Of course sitting there for a few hours I’d started chatting with some of the other parents, and when I needed to quickly visit the toilet 20 meters away I was happy and confident that Alex would be fine, and that there were other parents and nursing staff there to keep an eye on him. He was curled up, lying across two chairs with blankie and seemed perfectly fine. I told him where I was going and how long I would be and he was fine with it. However, in the literally 2 minutes I was gone he sat up, announced to the world he was feeling sick and started in on one of his episodes! It followed the same pattern as all the others, although this one was a very mild version, he felt sick, lost his balance, slurred his speech, didn’t vomit, felt fine again, and then had a 10 minute nap.
It was, in a way, kind of handy that he’d done this in the waiting room so the nursing staff could see and report back to the doctor.

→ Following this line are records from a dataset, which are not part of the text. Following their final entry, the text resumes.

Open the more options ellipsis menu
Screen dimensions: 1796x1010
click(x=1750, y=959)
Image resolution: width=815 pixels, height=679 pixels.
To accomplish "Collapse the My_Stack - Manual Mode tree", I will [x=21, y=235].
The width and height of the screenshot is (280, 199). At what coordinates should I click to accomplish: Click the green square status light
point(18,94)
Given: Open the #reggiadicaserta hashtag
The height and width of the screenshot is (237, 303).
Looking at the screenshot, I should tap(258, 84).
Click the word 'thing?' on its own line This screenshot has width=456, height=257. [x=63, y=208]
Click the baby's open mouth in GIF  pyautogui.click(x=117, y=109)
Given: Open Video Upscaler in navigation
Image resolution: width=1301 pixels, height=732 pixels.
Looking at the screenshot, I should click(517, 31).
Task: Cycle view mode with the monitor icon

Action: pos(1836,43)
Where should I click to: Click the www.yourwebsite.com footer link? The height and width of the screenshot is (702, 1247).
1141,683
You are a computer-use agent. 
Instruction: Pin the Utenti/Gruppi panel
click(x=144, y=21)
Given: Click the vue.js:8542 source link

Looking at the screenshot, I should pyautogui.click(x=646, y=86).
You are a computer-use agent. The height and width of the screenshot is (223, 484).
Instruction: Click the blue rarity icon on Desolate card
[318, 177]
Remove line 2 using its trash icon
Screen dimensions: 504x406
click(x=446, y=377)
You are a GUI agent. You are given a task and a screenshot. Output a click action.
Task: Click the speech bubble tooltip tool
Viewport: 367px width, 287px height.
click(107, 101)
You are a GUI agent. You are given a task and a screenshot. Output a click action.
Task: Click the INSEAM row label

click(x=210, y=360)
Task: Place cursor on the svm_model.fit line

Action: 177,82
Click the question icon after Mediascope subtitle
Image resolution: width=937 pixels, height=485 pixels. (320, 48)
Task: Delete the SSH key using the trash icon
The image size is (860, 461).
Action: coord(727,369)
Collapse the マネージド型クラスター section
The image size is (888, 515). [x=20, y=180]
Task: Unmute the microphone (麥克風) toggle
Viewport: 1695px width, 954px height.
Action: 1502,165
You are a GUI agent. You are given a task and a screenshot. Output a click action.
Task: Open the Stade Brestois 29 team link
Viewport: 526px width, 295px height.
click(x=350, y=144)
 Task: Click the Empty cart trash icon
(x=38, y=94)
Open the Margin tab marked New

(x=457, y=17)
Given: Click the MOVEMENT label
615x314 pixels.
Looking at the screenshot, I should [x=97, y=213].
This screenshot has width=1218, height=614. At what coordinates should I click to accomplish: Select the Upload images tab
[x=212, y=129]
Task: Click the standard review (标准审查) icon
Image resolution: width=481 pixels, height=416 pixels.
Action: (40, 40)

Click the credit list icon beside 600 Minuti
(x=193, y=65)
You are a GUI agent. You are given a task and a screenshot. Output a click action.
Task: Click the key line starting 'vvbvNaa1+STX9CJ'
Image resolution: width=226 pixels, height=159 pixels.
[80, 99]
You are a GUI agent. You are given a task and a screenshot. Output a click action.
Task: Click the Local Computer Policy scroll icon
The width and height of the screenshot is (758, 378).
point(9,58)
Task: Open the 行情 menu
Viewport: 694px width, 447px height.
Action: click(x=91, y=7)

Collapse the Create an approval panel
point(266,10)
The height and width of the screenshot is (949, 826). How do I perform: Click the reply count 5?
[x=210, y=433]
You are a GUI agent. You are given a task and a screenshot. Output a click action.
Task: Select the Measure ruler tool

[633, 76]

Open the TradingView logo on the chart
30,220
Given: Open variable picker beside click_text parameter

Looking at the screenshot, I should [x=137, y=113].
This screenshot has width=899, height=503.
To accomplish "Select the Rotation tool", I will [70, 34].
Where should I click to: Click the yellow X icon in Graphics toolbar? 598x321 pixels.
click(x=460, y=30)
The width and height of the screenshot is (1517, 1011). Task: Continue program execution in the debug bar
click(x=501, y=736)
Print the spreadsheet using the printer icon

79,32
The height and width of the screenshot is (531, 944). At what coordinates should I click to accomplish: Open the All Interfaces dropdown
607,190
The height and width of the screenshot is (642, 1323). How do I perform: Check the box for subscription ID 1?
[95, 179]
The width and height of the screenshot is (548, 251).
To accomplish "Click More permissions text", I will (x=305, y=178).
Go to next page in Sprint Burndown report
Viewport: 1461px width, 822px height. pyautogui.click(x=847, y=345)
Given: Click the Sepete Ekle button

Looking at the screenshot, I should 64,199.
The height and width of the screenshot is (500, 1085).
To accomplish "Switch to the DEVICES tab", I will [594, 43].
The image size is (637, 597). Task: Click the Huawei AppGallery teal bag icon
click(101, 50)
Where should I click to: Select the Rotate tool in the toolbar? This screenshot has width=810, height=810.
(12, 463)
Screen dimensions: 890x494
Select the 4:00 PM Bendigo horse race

When we did get in to see the doctor she went through all of his recent scans, he’d had pretty much everything during his admission – CT, MRI, two lots of x-rays, and a subsequent EEG, and all the results were normal.
The only thing which was out of the ordinary was a marker in his recent blood tests. As of June a marker called C reactive protein, which is usually point something or at most 1 micro grams per litre, was measured at 56 and subsequent tests showed it rising past 90. Unfortunately this isn’t a marker which gives you a diagnosis, as in, if x is raised then it’s y problem – it merely shows that something is amiss, without really giving a huge insight into what that something is.
The doctor we spoke to did say there was the possibility that the raised level was linked to an immune response of some kind, which would fit it well with our own personal theory that these episodes only seem to occur when Alex is unwell, and the timing of the raised protein level coincides with the onset of these episodes.
We both agreed that another blood test would seem to be in order, so after we finished with the doctor we headed upstairs to IMVS for a finger prick test. Alex was very brave and picked up a new word – phlebotomist – after asking if the lovely man taking his blood was a nurse or a doctor.
A quick stop in the cafe to get his reward (a chocolate frog) we headed back to the car with about 4 minutes to spare on our park!
We are waiting on the results now, and are not really sure if they will clarify anything but <touch wood> Alex has remained healthy and episode free ever since!



1 Comment

  1. Romana Challans

    I love the sanguine pun….

    Fingers crossed, my lovely peoples!